▶ TEXTO FORNECIDO:
A Copa do Mundo 2026 terminou. Com algumas frustrações, alegrias (poucas... porque alguém, no Brasil, se alegraria de a Argentina perder o título??? Insano...)... fofocas sobre negociatas, sobre bancas de aposta interferindo, sobre narcisismo de alguns atletas que se acham "estrela"... E assim caminha a humanidade, especialmente nessa nossa terra de Santa Cruz.
Mas hoje preciso abordar o tema "Neymar". Um jogador de futebol que se notabilizou desde cedo por sua intimidade com a bola, que já no início da carreira demonstrava brilho incomum. POUCOS SABEM que o Neymar que conhecemos precisou se submeter a condicionamentos severos, para ganhar massa muscular, aprender a se defender nos embates do "violento esporte bretão". Precisou também superar a descrença daqueles que olhavam para aquela estrela em ascenção supondo que ele seria apenas "mais um"... enfim...

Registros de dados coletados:

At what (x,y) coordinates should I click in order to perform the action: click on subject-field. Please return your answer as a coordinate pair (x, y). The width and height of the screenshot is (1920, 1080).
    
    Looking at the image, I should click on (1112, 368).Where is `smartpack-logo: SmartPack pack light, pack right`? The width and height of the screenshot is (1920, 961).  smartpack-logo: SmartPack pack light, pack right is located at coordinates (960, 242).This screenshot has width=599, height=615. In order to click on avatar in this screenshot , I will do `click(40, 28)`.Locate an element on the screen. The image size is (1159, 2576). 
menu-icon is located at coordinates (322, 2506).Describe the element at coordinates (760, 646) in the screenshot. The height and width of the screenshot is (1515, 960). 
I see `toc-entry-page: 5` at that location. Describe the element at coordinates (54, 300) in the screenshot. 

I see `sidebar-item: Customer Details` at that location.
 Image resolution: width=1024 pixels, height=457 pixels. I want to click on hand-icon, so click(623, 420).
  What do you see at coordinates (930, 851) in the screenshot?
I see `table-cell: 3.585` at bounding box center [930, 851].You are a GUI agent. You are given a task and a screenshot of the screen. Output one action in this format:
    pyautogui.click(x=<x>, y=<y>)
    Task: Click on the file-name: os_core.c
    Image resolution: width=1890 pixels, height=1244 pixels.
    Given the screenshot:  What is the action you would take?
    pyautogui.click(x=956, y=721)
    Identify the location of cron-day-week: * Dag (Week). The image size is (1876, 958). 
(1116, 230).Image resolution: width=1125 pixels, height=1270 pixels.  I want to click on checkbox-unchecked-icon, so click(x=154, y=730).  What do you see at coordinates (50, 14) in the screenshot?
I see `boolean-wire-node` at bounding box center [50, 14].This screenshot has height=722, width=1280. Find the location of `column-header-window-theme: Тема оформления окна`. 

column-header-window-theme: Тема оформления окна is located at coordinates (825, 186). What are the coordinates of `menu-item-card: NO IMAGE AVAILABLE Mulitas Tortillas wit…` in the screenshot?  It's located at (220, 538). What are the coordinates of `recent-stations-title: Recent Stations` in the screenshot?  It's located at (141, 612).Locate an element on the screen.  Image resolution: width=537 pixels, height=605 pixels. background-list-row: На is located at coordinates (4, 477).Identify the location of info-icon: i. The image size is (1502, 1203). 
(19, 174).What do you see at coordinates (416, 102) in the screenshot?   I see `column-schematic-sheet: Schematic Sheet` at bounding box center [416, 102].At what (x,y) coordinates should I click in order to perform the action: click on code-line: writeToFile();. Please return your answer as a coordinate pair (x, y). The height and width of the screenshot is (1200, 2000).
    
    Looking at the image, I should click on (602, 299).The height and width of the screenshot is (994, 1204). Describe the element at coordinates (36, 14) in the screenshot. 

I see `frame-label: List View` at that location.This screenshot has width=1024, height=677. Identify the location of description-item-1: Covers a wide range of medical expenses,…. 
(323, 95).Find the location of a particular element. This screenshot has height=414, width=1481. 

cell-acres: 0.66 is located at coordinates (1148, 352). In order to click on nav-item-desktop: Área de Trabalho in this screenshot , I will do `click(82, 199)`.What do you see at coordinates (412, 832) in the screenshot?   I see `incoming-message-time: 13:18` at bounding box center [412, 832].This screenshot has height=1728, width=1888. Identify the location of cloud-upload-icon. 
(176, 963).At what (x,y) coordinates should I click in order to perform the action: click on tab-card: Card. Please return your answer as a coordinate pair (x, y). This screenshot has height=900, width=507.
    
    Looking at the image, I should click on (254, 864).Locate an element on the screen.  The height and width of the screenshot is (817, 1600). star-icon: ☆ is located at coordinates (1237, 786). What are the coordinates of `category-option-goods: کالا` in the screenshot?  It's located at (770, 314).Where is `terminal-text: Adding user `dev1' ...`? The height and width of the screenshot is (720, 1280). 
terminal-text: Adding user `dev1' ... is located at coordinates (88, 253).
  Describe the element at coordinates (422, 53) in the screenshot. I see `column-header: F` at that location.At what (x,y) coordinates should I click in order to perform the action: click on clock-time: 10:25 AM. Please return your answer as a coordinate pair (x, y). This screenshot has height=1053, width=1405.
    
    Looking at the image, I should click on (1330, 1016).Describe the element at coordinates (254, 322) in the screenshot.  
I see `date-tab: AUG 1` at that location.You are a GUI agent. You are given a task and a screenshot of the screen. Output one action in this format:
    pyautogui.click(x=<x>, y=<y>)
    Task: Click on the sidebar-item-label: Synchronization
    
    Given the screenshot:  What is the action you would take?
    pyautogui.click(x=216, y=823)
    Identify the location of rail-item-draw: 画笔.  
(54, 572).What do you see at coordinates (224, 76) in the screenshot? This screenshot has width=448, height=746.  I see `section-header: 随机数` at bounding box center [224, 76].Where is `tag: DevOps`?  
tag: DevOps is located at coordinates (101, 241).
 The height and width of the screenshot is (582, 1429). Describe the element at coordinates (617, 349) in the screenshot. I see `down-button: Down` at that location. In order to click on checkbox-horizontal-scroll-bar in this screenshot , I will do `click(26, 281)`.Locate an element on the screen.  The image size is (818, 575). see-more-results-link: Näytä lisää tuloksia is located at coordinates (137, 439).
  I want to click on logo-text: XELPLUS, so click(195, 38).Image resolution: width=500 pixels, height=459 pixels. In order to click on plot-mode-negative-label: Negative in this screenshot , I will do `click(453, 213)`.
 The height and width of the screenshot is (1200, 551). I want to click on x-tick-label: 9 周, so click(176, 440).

▶ INSTRUÇÕES DE TRABALHO:
- A) Indique se cada afirmação abaixo está de acordo com o texto sobre a Copa de 2026 e Neymar. Responda sim ou não e cite as palavras do texto que decidem a questão. (i) Neymar precisou passar por condicionamentos para ganhar massa muscular. (ii) A Copa do Mundo 2026 ainda não havia terminado. (iii) Neymar só passou a demonstrar brilho incomum no fim da carreira.
- B) Prossiga com o texto sobre a Copa de 2026 e Neymar, começando logo depois da última frase apresentada.

▶ RESPOSTAS DOS EXERCÍCIOS:
- A)
(i) Sim: "precisou se submeter a condicionamentos severos, para ganhar massa muscular".
(ii) Não: "A Copa do Mundo 2026 terminou."
(iii) Não: "que já no início da carreira demonstrava brilho incomum".

- B)
Neymar se superou.
Passou pelos testes da mudança de adolescente para adulto, se firmou e passou a estrelar com muito brilho e refinamento o Santos Futebol Clube, no Brasil, antes de ser cobiçado pelos europeus, que queriam aquela estrela brilhando por lá. Seria transacionado a peso quase de ouro, para o Barcelona da Espanha, iria depois para o Paris Saint-Germain, da França, e dalí os opulentos do Al Hilal, da Arábia Saudita, teriam adquirido seu passe.
Foi e venceu.
Nem todos sabem, igualmente, dos desafios que enfrentou, porque sempre, desde o início, foi "caçado" em campo, o que lhe produziu 29 lesões, das quais 4 sobremodo graves, inclusive uma na coluna cervical. Superou tudo isso com galhardia, como costumava superar em campo seus marcadores, alguns realmente impiedosos. De notar que a carreira de um jogador de futebol não costuma ser longa, então chega a ser milagrosa a longevidade de nosso herói.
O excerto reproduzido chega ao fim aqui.